─── Extracted records ───

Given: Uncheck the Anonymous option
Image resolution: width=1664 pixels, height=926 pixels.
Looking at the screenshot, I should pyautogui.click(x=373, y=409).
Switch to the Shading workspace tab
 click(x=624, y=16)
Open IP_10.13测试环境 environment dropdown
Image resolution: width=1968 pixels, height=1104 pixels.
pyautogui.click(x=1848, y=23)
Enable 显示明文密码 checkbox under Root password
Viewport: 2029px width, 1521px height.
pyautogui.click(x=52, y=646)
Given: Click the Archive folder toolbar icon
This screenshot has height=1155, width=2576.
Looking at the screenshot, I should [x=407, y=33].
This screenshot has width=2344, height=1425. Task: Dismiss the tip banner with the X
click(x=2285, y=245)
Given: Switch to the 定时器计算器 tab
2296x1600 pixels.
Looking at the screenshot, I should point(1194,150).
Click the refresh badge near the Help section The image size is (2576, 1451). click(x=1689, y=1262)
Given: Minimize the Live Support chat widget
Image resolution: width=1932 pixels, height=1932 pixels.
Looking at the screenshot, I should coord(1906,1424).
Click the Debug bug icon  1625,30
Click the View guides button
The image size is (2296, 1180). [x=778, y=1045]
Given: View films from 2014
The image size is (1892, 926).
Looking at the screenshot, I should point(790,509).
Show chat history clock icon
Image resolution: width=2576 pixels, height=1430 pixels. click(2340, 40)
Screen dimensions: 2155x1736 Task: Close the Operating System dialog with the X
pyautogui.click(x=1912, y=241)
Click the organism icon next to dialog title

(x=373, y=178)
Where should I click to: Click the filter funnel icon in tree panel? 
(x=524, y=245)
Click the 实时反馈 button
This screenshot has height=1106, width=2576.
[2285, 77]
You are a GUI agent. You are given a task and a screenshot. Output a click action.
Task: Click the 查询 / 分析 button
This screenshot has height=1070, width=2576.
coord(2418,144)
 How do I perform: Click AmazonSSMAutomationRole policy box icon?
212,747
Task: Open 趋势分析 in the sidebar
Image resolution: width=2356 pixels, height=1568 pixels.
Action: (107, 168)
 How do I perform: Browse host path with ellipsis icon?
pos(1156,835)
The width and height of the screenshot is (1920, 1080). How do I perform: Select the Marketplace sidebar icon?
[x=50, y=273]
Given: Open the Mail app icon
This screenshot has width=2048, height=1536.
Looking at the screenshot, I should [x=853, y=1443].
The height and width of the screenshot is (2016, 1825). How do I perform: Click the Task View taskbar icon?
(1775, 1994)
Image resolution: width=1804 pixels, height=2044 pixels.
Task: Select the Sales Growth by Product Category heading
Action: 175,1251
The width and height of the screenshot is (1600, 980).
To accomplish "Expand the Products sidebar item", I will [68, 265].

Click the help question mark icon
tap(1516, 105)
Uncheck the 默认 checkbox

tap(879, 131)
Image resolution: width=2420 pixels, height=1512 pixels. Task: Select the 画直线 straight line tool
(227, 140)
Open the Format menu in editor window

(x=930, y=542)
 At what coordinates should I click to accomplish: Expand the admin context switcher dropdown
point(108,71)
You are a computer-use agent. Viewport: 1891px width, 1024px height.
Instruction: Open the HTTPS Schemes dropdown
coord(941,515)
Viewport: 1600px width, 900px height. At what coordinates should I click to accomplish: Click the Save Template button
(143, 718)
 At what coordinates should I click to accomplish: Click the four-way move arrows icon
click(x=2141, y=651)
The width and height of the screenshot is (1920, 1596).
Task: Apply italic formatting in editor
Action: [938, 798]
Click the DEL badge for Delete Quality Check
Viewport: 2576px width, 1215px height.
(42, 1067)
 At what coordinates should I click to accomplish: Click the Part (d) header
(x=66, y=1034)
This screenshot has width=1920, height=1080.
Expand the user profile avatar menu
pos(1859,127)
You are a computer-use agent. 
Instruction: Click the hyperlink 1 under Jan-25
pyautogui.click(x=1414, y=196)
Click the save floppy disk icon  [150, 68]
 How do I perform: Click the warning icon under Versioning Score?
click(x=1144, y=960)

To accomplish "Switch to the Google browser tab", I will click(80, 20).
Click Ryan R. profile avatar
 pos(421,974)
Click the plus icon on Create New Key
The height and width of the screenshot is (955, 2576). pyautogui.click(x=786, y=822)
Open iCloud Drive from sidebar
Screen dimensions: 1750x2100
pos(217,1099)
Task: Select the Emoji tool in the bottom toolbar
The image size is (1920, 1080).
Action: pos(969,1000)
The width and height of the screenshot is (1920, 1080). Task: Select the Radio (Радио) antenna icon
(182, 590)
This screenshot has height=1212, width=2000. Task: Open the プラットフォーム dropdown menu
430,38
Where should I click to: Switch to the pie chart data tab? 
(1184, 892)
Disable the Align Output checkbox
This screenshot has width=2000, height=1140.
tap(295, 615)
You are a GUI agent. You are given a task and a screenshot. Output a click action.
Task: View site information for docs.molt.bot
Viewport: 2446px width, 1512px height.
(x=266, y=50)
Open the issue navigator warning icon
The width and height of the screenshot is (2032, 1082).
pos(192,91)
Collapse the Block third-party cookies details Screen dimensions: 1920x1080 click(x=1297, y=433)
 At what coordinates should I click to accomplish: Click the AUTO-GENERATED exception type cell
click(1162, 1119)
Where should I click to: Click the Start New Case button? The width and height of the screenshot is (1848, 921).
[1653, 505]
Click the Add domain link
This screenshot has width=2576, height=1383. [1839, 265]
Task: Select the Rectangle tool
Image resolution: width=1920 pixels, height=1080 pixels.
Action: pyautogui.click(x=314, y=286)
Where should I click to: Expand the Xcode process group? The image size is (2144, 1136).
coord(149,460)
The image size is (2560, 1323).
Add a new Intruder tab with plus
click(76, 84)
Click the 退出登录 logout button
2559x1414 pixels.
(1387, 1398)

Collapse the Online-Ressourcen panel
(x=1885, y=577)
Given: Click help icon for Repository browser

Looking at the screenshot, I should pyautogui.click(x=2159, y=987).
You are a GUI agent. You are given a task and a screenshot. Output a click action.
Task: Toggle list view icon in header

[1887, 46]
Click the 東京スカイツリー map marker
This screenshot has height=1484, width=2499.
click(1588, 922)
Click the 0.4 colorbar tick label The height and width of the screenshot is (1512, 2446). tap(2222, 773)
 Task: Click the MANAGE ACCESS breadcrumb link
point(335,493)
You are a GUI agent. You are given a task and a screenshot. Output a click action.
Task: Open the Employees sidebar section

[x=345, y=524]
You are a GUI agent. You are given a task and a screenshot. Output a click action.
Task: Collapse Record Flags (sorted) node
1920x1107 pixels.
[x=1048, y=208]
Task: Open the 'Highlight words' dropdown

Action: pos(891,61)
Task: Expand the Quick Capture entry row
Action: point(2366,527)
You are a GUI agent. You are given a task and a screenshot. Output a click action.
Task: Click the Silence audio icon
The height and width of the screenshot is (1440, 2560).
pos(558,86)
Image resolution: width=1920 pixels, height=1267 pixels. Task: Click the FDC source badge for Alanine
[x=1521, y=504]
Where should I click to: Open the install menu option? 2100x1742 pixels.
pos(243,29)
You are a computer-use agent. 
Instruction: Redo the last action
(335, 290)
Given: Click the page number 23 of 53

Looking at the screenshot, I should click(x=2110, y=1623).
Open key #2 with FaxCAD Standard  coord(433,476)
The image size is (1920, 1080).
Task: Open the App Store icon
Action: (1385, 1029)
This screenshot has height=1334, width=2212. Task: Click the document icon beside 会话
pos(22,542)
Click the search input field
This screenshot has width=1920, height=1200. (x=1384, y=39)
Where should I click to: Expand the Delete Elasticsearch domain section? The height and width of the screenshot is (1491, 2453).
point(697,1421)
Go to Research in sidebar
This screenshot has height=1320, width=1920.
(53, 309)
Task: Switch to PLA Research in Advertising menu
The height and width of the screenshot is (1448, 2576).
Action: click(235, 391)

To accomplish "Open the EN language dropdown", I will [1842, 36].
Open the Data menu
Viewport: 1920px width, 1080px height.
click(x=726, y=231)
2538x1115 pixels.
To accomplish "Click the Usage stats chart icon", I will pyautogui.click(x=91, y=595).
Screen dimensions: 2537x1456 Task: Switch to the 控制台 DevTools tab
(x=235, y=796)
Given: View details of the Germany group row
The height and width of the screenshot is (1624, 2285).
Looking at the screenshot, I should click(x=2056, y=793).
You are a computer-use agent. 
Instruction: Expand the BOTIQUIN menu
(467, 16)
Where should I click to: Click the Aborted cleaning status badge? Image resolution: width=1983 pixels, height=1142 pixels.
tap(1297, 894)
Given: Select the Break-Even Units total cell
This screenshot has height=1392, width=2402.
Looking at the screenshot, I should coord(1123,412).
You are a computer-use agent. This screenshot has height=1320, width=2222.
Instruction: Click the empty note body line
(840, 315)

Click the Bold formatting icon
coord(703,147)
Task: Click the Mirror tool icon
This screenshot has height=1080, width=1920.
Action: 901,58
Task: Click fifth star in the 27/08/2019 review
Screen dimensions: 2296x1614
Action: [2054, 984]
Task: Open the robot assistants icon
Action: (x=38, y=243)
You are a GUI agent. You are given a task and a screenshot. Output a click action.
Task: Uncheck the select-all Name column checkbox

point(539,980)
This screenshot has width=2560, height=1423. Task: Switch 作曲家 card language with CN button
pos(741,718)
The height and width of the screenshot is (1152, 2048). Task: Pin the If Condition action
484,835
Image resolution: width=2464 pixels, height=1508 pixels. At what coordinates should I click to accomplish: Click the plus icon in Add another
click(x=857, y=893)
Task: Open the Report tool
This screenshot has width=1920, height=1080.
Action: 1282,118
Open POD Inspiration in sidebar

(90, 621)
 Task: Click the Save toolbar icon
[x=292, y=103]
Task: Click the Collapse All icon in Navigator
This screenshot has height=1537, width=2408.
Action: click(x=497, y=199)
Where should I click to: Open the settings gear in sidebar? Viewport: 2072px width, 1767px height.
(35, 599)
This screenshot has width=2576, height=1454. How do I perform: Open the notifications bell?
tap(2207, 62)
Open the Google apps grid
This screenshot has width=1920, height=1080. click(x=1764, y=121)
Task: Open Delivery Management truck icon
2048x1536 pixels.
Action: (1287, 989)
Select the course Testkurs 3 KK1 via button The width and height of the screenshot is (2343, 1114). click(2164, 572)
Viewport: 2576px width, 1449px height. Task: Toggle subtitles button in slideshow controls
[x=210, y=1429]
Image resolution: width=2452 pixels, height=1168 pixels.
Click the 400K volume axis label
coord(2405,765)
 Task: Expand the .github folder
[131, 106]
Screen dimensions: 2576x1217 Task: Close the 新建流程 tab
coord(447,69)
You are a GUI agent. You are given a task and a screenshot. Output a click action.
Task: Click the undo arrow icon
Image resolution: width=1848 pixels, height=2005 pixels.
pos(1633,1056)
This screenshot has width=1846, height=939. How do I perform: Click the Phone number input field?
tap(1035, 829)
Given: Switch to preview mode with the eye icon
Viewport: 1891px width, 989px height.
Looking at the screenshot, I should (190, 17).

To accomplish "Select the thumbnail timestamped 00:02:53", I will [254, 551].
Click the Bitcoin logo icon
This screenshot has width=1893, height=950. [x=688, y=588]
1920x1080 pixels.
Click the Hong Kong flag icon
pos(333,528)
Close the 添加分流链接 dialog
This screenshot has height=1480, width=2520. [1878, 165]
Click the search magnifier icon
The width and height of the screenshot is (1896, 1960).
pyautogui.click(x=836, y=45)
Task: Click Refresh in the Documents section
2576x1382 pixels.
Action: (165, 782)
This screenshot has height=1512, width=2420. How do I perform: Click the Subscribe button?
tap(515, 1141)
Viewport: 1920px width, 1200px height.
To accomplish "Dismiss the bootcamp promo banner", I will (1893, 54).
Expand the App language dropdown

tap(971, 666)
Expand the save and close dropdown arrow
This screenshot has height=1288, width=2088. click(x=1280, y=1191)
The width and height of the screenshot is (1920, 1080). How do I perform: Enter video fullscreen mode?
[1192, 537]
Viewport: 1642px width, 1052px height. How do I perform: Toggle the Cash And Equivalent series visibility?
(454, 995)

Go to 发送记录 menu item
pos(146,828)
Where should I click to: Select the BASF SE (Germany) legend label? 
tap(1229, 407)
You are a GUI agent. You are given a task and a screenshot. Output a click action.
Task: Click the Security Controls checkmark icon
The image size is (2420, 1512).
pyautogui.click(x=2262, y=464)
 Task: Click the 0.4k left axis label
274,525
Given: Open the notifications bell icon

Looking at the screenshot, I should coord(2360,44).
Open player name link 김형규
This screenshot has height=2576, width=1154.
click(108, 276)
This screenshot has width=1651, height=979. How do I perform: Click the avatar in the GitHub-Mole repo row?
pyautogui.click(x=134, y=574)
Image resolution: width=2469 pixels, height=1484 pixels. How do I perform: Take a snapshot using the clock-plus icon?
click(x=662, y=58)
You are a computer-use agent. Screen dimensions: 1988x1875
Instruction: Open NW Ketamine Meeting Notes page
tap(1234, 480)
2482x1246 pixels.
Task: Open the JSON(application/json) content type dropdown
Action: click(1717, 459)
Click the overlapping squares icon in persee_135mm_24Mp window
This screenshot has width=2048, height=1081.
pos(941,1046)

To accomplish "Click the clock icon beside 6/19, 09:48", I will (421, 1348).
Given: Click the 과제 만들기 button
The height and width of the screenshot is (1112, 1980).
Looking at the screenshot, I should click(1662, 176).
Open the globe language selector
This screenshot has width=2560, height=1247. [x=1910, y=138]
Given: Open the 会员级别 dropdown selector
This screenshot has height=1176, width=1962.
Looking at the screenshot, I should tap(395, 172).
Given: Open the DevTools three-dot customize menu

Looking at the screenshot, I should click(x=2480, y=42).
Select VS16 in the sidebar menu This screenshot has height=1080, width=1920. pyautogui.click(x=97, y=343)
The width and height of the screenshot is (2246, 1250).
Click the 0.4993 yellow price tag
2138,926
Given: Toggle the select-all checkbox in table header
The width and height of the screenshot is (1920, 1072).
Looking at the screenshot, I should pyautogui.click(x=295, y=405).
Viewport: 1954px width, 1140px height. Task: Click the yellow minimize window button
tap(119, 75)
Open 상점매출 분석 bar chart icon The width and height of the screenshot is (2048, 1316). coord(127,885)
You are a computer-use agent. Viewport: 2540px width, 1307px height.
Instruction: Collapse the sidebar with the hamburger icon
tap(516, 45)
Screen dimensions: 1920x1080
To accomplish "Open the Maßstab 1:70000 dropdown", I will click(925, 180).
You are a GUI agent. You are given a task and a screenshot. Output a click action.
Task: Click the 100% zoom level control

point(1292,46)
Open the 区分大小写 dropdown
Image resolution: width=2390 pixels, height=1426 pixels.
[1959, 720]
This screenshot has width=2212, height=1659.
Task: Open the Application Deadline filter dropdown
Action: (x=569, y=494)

───

Copy out the lines of the data where the word "Research" can be found.

* [Solution to this problem]
Go to Research in sidebar
Task: Switch to PLA Research in Advertising menu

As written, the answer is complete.